Zu Beginn des Romans, der in der Gegenwart spielt, führt
Saphie ein Hotel in der Heimat. Dunja lebt etwa 60 Kilometer entfernt in der
Großstadt und unterrichtet dort deutsch. Sie hat zwei erwachsene Kinder, war
aber mit deren Vater Winne nie verheiratet und lebt inzwischen von ihm
getrennt. Dennoch trifft es sie tief, als Winne stirbt. Auch Saphie ist
bestürzt und traurig, viel mehr aber noch darüber, dass ihr Ehemann Gilbhart zufällig
am gleichen Tag aus dem Leben scheidet.
Die beiden Schwestern sind vom Charakter her sehr
verschieden. Dunja ist von Kindheit an eher zurückhaltend und ängstlich, Saphie
dagegen stellt sich den ihr übertragenen Aufgaben und zeigt dabei kaum Furcht.
Welche Gefühle Saphie dabei wirklich hat, lernt sie immer mehr zu unterdrücken.

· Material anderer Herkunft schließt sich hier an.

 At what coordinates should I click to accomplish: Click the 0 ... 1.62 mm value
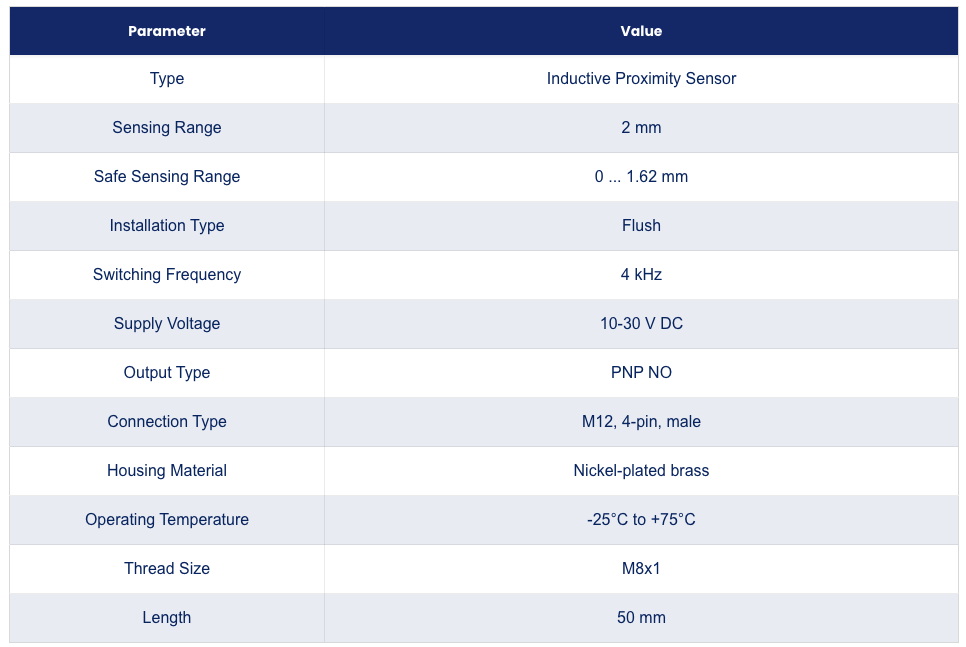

Stattdessen schlüpft sie in eine Rolle, in der sie der Welt ihr
wahres Gesicht und Wesen verweigert. Als Inhaberin eines Hotels kommt sie in
vielen Dingen einfach ihrer Pflicht nach. So war es ursprünglich nicht geplant.
Denn früher hat sie sich eigentlich ein Leben in der Stadt erträumt und auch
bei Dunja haben sich ihre jugendlichen Vorstellungen von der Zukunft nicht
erfüllt. Gerne hätte sie die Werkstatt ihres Vaters übernommen, doch durch die
Öffnung der deutsch-deutschen Grenze ist dieser Traum geplatzt.
Durch den Tod ihrer Partner ist plötzlich eine riesige
Veränderung für beide da. Es hat immer Phasen gegeben, in denen die Schwestern
einander brauchten und genauso haben sie gelernt einander loszulassen und ihren
eigenen Weg zu gehen, denn trotz räumlicher Distanz wussten sie immer, dass es
jemanden gab, der sie im Hilfsfalle unterstützen würde. Jetzt ist es wieder
soweit, Dunja sucht die Nähe von Saphie und zieht vorläufig in deren Hotel.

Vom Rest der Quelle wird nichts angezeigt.